If the majority owner refuses to resolve or even respond to any of the minority investor’s concerns, particularly about financial issues, the minority owner can request the company to conduct an audit by a third party auditor.  The majority owner is certainly not compelled to implement this request, but if the majority owner rejects the request without explanation, this outright rejection of the audit request may not play well in later litigation.

The minority investor will want to consider retaining experienced outside counsel at some point to assist in the process of seeking  books and records, evaluating the records produced and presenting items to be considered at owners’ meetings.  Counsel can assist the minority investor in focusing the requests, determining the import of the documents and deciding what issues should be prioritized for discussion with the majority owner (and his or her counsel).

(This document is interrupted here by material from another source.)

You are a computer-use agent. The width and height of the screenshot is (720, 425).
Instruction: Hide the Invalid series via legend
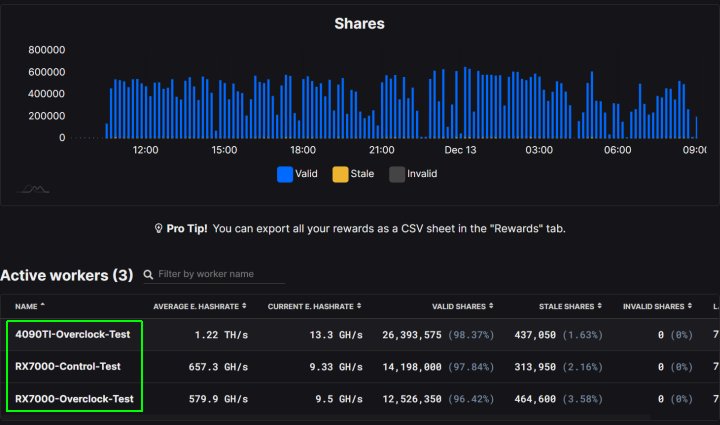[x=412, y=174]
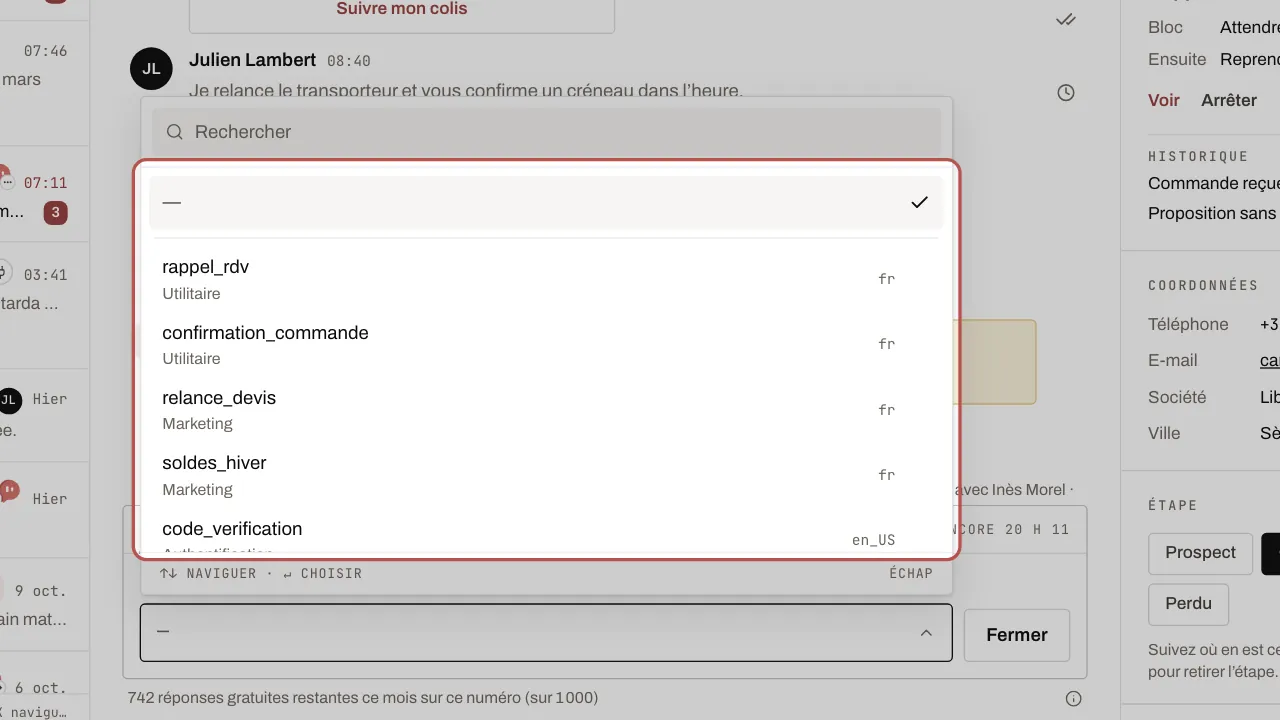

Under Texas law, there are circumstances, as well, that will allow for the minority investor to recover legal fees incurred by the minority investor is seeking books and records and bringing derivative claims.

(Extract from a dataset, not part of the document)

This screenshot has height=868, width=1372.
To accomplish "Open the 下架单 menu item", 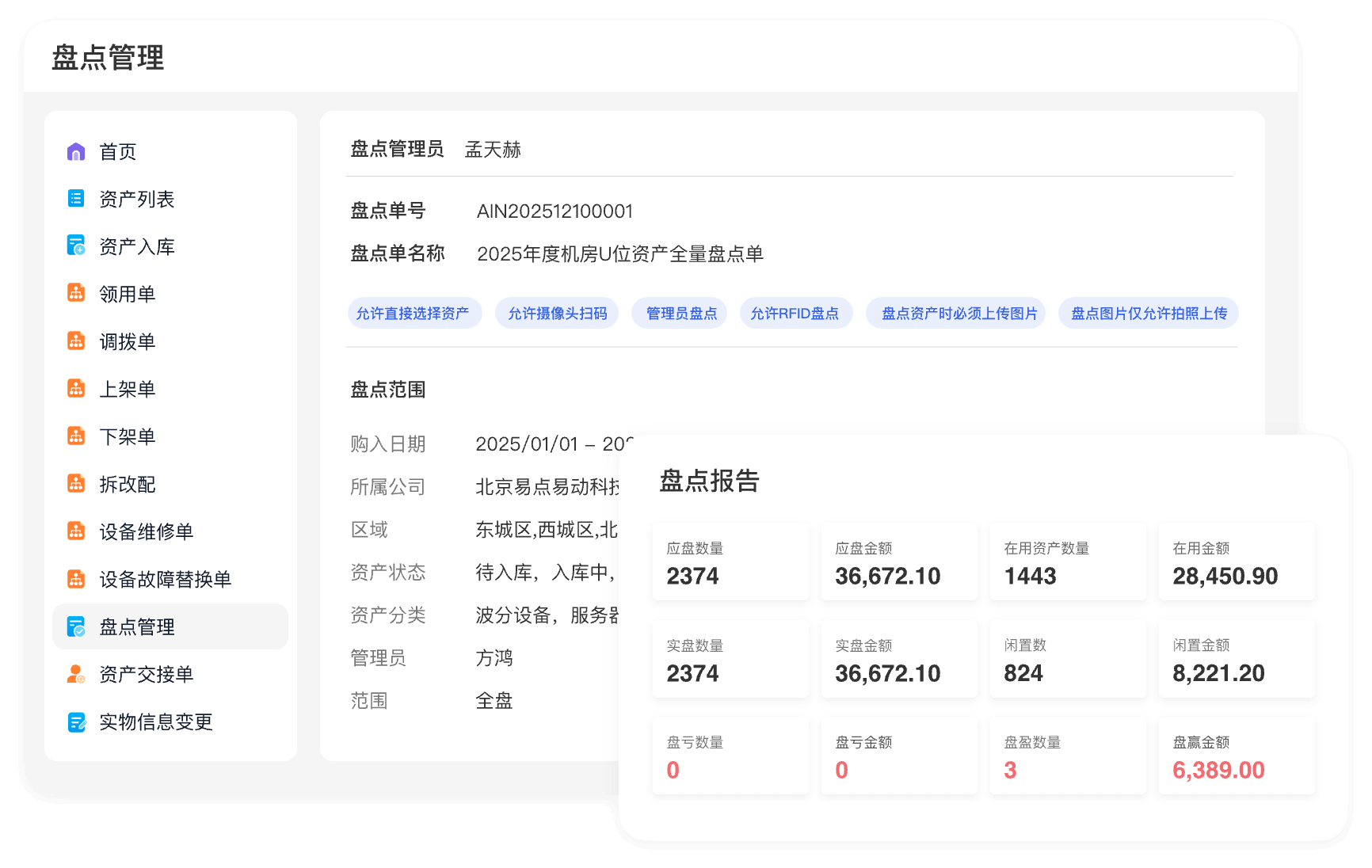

If a Contract Right Exists to Exit the Business – Exercise It

Many minority investors do not have any contract exit rights – no buy/sell provision, redemption agreement or other contract that requires the majority owner to purchase the minority investor’s stake in the business.  In those cases where a contract exist right does exist that will permit the minority investor to secure a contratual buyout, however, the minority investor should trigger that right upon discovering that the majority owner has placed the company on a path of irreversible decline.

Negotiating a Business Divorce with the Majority Owner

In the more typical case where the minority investor has no contractual exit right, the investor needs to be realistic about the lack of leverage that exists in seeking to negotiate a buyout.  When the majority owner has no obligation to buy the minority investor’s stake in the business, the investor has to appreciate that compromise is likely to be necessary on the value paid for the interest.  In this regard, the majority owner will likely point to the fact that a minority-held interest in a private company is often subject to “minority discounts” which apply in valuing this interest.  These discounts reduce the value of the minority ownership interest because the minority owner has no control over the business and there is no ready market for the sale of the minority interest.

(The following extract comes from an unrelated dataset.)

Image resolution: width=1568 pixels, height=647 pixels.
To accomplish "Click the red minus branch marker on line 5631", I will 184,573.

In this situation, half a loaf is better than none is the pragmatic approach.  The minority investor may be dissatisfied with the price offered by the majority owner, but the investor has to consider that this may be the best price that he/she will ever receive.  If the majority owner is driving the company’s ship into the rocks, it may be best best to jump ashore with some value rather than sinking along with the majority owner when the ship finally goes under.  In sum, the minority investor should consider whether it is better to continue to remain in the business with a highly dysfunctional majority owner or to accept a reduced price for the minority interest while there is still an opportunity to do so.

On the positive side of the things, the majority may be in denial about his/her failings, as well as about the true financial condition of the company.  As a result, the minority investor who refrains from attacking the majority owner, may find that a respectful approach may result in an purchase offer from the majority owner that is acceptable, if not attractive.

Last Stage – Filing Claims Against The Majority Owner

When a highly dysfunctional majority owner refuses to buy the minority investor’s interest for anything other than a low ball offer unrelated to the true value of the interest, that may be the time for the investor to consider what legal recourse is available.  As we have discussed in previous posts, and depending on the facts, the minority investor may have compelling legal claims to file either directly or on a derivative basis against the majority owners.  Before pursuing any remedies, however, the minority investor needs to determine if the remedies are limited by the company’s governing documents.